### Task goal:
In the listing, locate the line containing "Where should I click to: Toggle", then quote it and all following lines exactly. Omit pictures.

### Task material:
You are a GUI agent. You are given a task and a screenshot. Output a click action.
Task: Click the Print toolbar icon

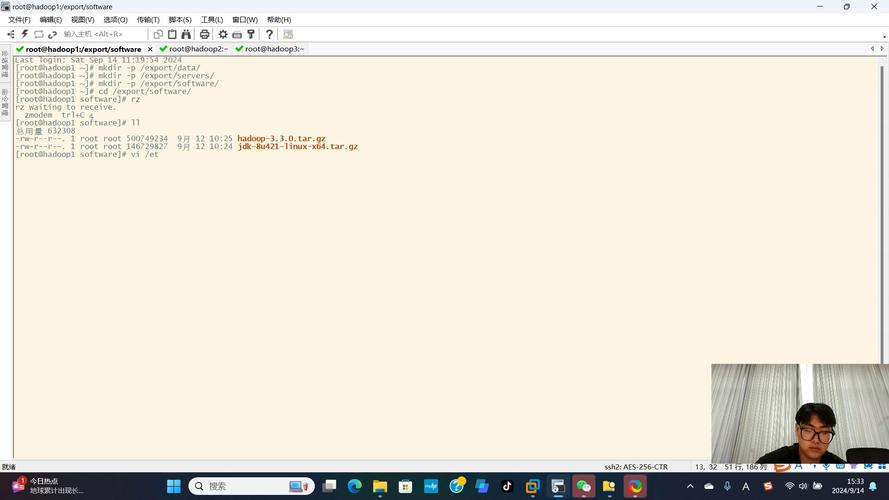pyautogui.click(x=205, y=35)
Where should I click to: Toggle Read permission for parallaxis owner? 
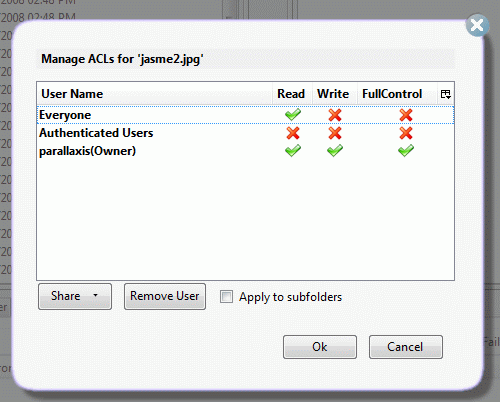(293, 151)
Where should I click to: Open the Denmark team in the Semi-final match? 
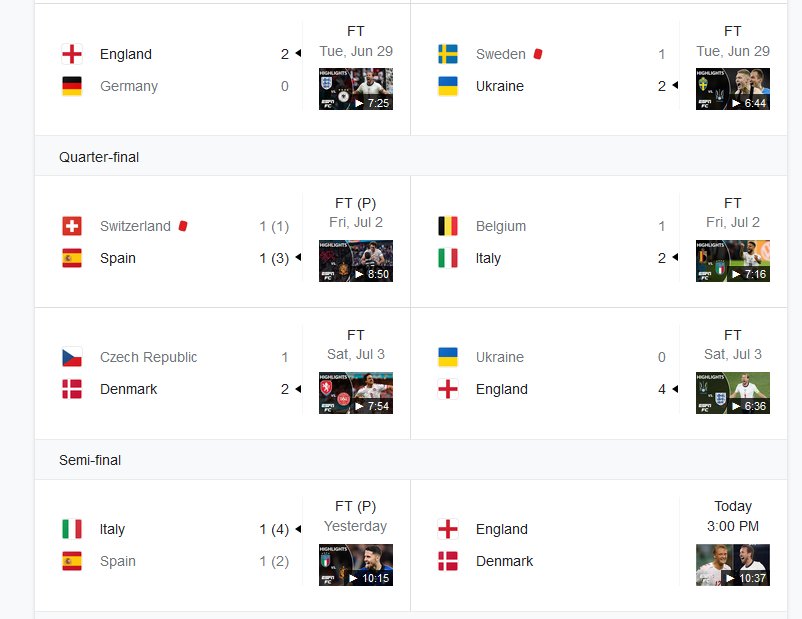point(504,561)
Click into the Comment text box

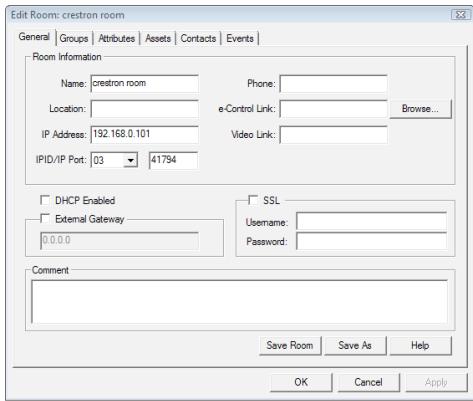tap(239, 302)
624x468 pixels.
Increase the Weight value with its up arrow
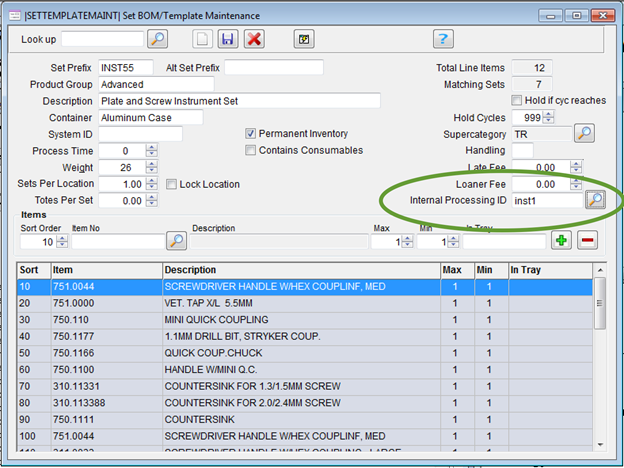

### Written solution:
Where should I click to: Toggle Read permission for parallaxis owner? 
(293, 151)
Where should I click to: Open the Denmark team in the Semi-final match? 
point(504,561)
Click into the Comment text box

tap(239, 302)
624x468 pixels.
Increase the Weight value with its up arrow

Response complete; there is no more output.